Now, they have a little character. What they don't have is enough talent or enough health. And if they spent twice as much money as the Yankees, it wouldn't buy them enough on-field performance or health. It's not about money, it's about brains and character, and the Mets haven't had enough of both since 1969. (They didn't need character in '86, because they were facing the pre-Theo Red sox.)

Anonymous said...

Suppose YOU were the owner of the Royals, with all of your Wal-mart money, would you spend it all on a team in a small market that would struggle to reach .500 each year? And even if the Royals did reach the playoffs regularly, what would YOU do when the injury bug hits early in the season, and the fans KNOW that the team is going to suck that year, and attendance drops? Would YOU be happy about losing that Wal-mart money? Remember, once it's gone, it's gone for good.

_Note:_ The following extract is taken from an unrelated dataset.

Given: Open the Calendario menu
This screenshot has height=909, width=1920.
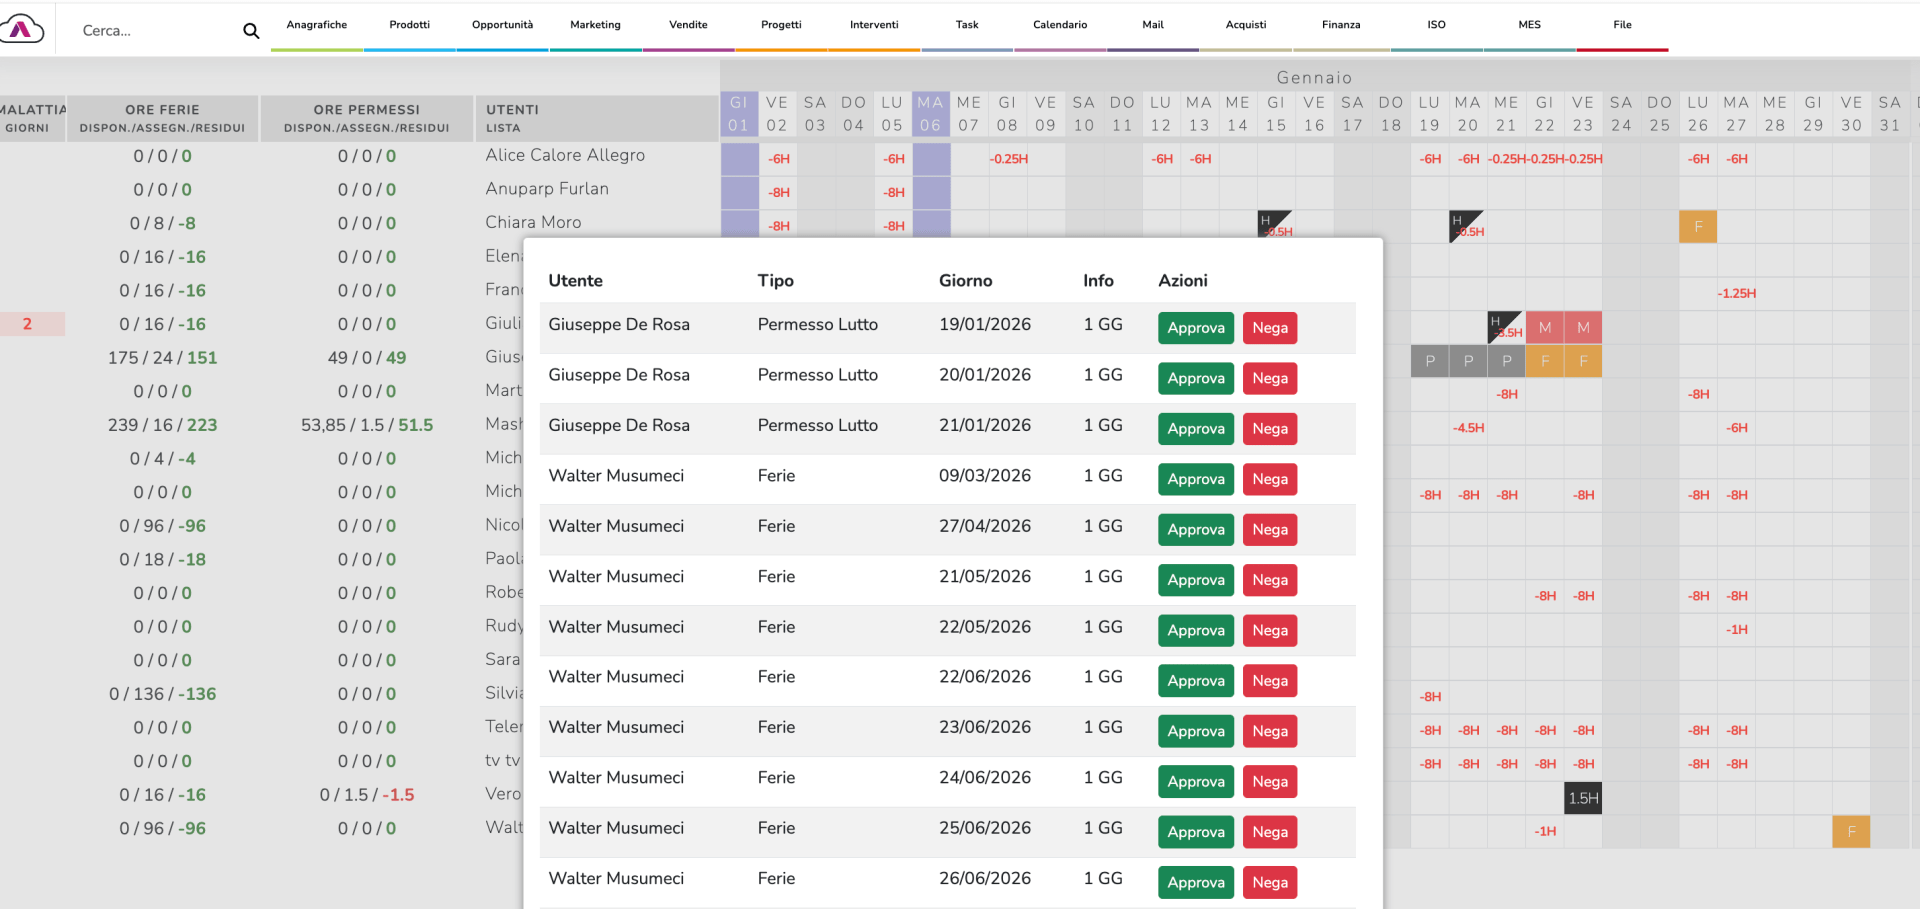Looking at the screenshot, I should [1059, 25].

Too many teams are hanging on by a thread, in small markets with fickle fan bases. To truly be a competitive league, there needs to be total revenue sharing, and a salary cap as well as a salary floor. 30 evenly matched, evenly paid teams is the only way to solve the current nightmare in baseball.

Now if some of the 30 teams don't want to play that way, then it's up to Mr. Selig to deal with it - did I hear someone say "contraction"?